Haïti: LN- Est-ce que le CEP a reçu le rapport de la Commission de Vérification de l'OEA ?
GC- Le CEP doit recevoir incessamment ce rapport.
LN - Est-ce que cette mission a, selon les termes de référence, des prérogatives lui permettant de recommander un nouveau classement en fonction des données (PV) étudiées, analysées, rejetées et ou invalidées ?
Non. Le mandat de la Commission dite de vérification de l'OEA est :d'une part, d'évaluer les pratiques et procédures de tabulation des votes appliquées, lors des élections présidentielles du 28 novembre 2010, par le Service du CEP ayant cette attribution ; d'autre part, de produire des recommandations, suite aux observations des experts. Une seconde mission apportera une assistance technique à la phase contentieuse du processus.
LN- Le CEP a-t-il une réaction ? Si oui, est-ce qu'il est tenu par les recommandations, notamment le classement fait par la mission de l'OEA ?
GC- Le CEP n'aura de réaction qu'après analyse du rapport des experts.
Non, le CEP n'est pas lié par les recommandations desdits experts. Cependant, l'Institution électorale tiendra certainement compte de ces recommandations. Dans quelle mesure ? En tout ou en partie ? Il ne sera possible de statuer qu'après analyse.
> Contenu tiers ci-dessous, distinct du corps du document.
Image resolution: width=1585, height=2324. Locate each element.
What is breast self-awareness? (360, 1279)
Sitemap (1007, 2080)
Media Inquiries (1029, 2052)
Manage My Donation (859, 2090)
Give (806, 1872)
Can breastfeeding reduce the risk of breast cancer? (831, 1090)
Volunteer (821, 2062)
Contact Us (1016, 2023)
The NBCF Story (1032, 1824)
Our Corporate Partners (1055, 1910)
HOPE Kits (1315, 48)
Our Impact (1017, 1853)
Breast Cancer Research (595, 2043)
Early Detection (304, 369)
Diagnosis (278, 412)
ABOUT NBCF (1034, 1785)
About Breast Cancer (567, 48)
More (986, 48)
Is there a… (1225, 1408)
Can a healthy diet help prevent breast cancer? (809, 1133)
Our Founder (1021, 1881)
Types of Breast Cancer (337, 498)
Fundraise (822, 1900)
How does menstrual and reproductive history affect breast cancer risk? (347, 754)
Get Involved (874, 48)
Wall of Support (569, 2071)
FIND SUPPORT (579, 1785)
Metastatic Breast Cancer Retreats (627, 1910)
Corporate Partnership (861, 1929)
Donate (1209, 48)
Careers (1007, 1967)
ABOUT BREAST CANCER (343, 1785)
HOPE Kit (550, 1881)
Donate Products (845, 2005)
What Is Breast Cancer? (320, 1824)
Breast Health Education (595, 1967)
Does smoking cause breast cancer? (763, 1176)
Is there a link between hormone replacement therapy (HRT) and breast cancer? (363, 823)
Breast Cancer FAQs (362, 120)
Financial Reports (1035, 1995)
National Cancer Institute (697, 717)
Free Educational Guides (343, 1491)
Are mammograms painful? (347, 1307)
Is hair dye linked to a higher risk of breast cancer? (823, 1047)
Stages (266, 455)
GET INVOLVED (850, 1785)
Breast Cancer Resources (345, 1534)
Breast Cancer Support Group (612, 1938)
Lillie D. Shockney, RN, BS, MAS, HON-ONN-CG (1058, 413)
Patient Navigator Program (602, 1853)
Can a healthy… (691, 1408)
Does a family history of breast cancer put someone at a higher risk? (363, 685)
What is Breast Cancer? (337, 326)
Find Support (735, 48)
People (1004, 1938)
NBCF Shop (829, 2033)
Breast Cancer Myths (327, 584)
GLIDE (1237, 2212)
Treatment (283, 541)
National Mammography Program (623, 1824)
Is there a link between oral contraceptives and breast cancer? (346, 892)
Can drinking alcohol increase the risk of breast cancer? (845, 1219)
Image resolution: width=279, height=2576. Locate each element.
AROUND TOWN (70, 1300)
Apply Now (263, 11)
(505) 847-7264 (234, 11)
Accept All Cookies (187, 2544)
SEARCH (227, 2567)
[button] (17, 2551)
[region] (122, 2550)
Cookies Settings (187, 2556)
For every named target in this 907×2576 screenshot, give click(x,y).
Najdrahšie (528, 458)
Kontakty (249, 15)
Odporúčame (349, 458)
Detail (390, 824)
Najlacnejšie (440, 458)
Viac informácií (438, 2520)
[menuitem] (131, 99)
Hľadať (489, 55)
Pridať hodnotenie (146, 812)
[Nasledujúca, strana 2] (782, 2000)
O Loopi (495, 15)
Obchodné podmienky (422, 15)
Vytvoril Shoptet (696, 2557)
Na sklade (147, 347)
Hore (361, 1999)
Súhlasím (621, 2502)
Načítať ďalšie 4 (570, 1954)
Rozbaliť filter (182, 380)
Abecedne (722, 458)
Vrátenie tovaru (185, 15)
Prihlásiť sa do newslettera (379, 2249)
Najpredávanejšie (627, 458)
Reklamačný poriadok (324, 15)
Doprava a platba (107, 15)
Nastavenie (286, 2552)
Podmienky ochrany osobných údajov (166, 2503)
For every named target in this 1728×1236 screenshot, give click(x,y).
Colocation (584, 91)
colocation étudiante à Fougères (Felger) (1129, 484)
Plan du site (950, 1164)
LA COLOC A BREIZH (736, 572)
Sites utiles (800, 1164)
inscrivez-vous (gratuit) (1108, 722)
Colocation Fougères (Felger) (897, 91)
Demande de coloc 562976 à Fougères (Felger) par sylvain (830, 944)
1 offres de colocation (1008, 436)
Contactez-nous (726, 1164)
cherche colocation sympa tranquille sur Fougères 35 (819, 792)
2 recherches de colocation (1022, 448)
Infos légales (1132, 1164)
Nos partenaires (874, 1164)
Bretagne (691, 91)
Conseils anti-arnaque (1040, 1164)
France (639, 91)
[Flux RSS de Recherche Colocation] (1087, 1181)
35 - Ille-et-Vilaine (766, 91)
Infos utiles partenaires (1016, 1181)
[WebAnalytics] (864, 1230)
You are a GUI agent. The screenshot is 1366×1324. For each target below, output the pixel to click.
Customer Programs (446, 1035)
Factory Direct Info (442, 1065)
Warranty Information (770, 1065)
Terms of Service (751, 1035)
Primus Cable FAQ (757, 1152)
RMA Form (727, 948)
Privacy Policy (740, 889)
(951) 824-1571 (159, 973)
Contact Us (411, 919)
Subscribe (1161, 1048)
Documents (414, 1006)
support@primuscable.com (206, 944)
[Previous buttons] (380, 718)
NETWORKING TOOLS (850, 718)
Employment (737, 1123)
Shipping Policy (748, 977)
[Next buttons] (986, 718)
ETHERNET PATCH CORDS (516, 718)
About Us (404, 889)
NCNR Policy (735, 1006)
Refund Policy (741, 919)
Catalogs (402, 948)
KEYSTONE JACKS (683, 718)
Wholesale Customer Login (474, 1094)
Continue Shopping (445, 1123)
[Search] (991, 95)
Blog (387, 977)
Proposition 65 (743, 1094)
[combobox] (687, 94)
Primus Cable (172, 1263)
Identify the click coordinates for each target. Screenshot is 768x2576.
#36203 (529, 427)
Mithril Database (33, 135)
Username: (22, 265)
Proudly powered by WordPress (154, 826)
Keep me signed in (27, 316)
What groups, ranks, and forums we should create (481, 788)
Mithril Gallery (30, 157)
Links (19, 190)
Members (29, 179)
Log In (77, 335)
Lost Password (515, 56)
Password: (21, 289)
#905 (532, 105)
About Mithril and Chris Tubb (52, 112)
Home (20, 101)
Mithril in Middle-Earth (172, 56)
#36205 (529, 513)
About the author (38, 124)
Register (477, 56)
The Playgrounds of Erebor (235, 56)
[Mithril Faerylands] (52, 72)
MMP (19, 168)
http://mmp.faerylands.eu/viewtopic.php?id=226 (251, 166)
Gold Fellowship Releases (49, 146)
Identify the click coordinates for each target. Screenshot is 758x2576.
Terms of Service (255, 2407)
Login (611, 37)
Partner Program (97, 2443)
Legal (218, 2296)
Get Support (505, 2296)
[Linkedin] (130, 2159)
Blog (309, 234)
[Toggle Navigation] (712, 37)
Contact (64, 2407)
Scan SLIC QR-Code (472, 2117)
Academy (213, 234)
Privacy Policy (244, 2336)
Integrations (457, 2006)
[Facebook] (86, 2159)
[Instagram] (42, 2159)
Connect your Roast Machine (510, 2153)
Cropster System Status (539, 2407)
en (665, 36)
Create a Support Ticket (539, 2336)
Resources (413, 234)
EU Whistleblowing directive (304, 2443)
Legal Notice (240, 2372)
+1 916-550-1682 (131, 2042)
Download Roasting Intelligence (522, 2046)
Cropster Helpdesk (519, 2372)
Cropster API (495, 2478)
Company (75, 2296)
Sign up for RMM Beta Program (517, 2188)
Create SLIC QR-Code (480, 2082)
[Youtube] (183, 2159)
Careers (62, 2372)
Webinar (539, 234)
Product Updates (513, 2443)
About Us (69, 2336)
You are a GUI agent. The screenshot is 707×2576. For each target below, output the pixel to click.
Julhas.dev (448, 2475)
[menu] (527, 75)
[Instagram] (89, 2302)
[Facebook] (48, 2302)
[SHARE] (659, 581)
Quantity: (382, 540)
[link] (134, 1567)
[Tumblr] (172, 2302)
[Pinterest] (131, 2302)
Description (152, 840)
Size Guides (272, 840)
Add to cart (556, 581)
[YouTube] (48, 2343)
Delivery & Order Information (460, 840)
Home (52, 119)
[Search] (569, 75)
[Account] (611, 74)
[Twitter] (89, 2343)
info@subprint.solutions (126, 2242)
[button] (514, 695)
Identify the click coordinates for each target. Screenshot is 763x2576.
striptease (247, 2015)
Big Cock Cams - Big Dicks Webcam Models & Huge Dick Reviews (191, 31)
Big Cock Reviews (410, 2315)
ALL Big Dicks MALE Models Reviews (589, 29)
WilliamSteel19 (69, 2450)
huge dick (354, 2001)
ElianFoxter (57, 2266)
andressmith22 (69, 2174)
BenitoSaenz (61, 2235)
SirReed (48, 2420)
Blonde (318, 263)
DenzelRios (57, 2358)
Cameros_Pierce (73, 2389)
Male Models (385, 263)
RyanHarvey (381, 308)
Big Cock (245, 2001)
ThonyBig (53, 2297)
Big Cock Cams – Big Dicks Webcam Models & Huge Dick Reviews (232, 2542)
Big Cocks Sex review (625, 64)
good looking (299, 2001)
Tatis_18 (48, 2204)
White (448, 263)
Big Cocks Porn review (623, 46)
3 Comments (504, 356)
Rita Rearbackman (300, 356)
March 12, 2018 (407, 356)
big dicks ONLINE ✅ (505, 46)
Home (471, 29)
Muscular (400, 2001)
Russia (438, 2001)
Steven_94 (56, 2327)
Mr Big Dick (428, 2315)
De toute manière, il serait souhaitable que le rapport apporte aux responsables du CEP l'éclairage nécessaire pour identifier d'éventuelles failles du système, des erreurs, (et) ou, le cas échéant, des malversations qui auraient échappé à ceux qui n'y sont pas impliqués et dont la vigilance aurait été trompée. Les conséquences en seront tirées.
LN- En bloc, la communauté internationale souhaite que l'on respecte les recommandations faites par cette commission. Est-ce que le CEP est sous pression, est-ce qu'il n'a d'autres choix que d'entériner les conclusions de la commission de l'OEA ?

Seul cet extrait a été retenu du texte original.